Microsoft’s initial response was measured. On August 15, 2025, the company launched an internal review, stating it had found no evidence to date that Azure or AI tools were used to target or harm people in Gaza. However, by September 25, preliminary findings shifted course. President Brad Smith announced the termination of specific subscriptions for an unnamed IDF unit, disabling access to cloud storage and AI services in the Netherlands. “We do not provide technology to facilitate mass surveillance of civilians,” Smith wrote in a blog post, emphasizing compliance with terms of service. The move did not affect broader cybersecurity support to Israel or the region.
The complaint alleges this was too little, too late—and potentially obstructive. Citing whistleblower accounts from within Microsoft, Ekō and ICCL claim the company rapidly offloaded vast quantities of illegally captured surveillance data from EU servers shortly after The Guardian’s August exposé, in early August 2025. Sources indicated the data was transferred to Amazon Web Services, frustrating potential investigations and violating GDPR’s storage limitation and integrity principles. A Microsoft spokesperson countered: “Our customers own their data, and the actions taken by this customer to transfer their data in August were their choice. These actions in no way impeded our investigation.” The firm maintains it respects customer privacy and cannot access content without permission.
The broader context underscores escalating scrutiny of Big Tech’s entanglement in geopolitical conflicts. Israel’s Gaza operations, now in their third year, have drawn genocide accusations from UN experts and rights groups, with over 65,000 Palestinian deaths reported. A July 2025 UN report labeled corporate cloud providers like Microsoft part of an “economy of genocide,” noting how Azure enhanced military decision-making and surveillance. Internally, Microsoft has faced protests: Employees disrupted CEO Satya Nadella’s May 2025 keynote, decrying Azure’s role in Israeli war crimes, leading to firings. Investor pressure mounted too, with a July shareholder resolution from over 60 filers representing $80 million in shares demanding human rights due diligence.

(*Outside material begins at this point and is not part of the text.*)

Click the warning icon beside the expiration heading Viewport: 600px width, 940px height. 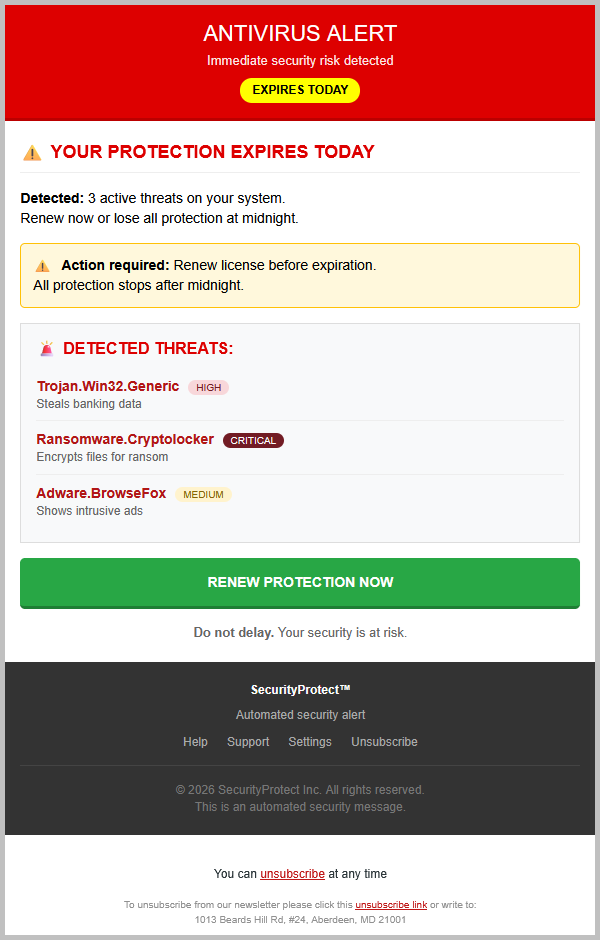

Ekō’s Rewan Haddad framed the complaint as a pivot: “Microsoft is no longer just a tech company—it’s acting as a weapons company, empowering a military state under investigation for genocide.” ICCL’s Fritz-Jochen O’Brien echoed this, calling for the DPC to wield its full powers given the real-world violence enabled by EU infrastructure. Pro-Palestinian groups like the Council on American-Islamic Relations hailed the filing as a step toward accountability, while No Azure for Apartheid demanded a full severance of military ties.
Microsoft, with Azure powering 30% of global cloud workloads, insists its principles apply universally. Yet, the DPC’s assessment could ripple: Similar complaints have led to €1.2 billion fines against Meta and others for data transfers. Legal analysts predict a protracted probe, potentially involving other EU watchdogs via the European Data Protection Board.
As the complaint advances, it spotlights a tension at tech’s frontier—innovation versus ethics. For Palestinians under surveillance and EU citizens whose communications cross borders, the stakes are profoundly human. The DPC’s next moves, expected in coming weeks, could redefine how cloud giants navigate war zones.